Pathetic demand for two real estate investment trust IPOs today speaks to continued worries that commercial mortgage-backed real estate may be the next leg of the financial stool to get kicked out from under the market.
Colony Financial (Nasdaq: CLNY) and Apollo Commercial Real Estate Finance (NYSE: ARI) each roughly halved their stock offerings today. They had been expected to raise about $900 million, but together they will now raise only $450 mln.
Along with a third REIT IPO expected to price Tuesday, Foursquare Capital Corp. (Nasdaq: FSQR), the three IPOs each plan to invest heavily in the CMBS market, with help from loans offered by federal programs including the TALF and PPIP.
All three are betting on market timing. The argument is that very low volumes in the wake of the real estate bust has resulted in great CMBS values, particularly in the lower tranches of the market. The IPOs seek to use experienced managers who can navigate a low-vol market where the banks still fear to tread. They will seek long-term deals that give favorable spreads over borrowing costs.
In theory, the IPOS may be an opprtunity for the REIT investors, too. The last big REIT boom was in 1990, just when the California real estate bubble burst was bursting. And between the end of 1990 and the beginning of 1995, REITs gained nearly 1.5-fold. But there may be good long-term fundamental reasons why banks continue to steer clear. In Q2, commercial loan delinquencies were still climbing. And the commercial property prices continue to fall, down nearly 40% from the 2007 peak. And in almost every U.S. geography, commercial occupancy and rental rates continue to drop.
All of that speaks to the worries of fixed income traders that CMBS could become the epicenter of the next financial contagion, resulting in higher TED spreads and greater systemic risk across all asset classes.
Even for hedge funds who might want to dabble in the lower tranches of CMBS, a deeper look into the S-11 filings of the IPOs provides reason for pause. Each of the three IPOs are starting from scratch with a newly organized financial company that will be externally advised by a manager. The CEOs and investment managers will have decades of market experience. But unlike most every IPO, there is no existing balance sheet, income statement or record of cash flows. There’s not much of a track record on paper.

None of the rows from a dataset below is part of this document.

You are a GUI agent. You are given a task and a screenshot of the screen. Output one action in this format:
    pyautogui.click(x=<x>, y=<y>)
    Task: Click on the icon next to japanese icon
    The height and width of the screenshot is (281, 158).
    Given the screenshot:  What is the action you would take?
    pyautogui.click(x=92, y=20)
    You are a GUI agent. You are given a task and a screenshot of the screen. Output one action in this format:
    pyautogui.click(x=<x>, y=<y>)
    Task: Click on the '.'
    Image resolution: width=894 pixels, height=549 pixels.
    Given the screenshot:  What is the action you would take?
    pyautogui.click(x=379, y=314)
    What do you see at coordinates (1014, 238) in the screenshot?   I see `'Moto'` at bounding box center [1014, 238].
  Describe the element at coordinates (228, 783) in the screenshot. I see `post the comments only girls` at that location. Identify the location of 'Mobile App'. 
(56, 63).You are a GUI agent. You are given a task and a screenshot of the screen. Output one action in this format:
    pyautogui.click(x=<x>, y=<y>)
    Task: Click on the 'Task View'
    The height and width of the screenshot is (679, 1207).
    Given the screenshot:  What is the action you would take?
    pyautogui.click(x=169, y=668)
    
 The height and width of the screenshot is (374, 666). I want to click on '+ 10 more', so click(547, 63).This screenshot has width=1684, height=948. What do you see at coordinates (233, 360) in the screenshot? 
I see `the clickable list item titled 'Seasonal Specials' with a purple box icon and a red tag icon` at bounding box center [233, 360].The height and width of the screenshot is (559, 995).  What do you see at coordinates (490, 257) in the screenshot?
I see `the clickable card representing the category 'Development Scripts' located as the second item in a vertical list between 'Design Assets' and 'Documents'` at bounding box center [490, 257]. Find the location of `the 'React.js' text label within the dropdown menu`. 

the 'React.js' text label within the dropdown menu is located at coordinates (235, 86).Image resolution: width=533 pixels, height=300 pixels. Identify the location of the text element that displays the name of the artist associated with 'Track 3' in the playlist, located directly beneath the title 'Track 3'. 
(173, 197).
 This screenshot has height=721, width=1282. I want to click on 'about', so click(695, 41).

For the two that halved their offerings, there may be deeper concerns. A look at Apollo reveals that there is no formal policy limiting the amount of debt the IPO may incur. And the board can change that leverage policy without shareholder consent. In the case of Colony, the manager it has hired has no experienced managing a public company, and only limited experience managing REIT assets.
All told, professional investment managers may see the new IPO REITS as a lose-lose situation. They provide big exposure to a market many managers still won’t touch.
And the skilled hedge funds brave enough to delve the lower-tranche depths of CMBS may be better served doing so on their own.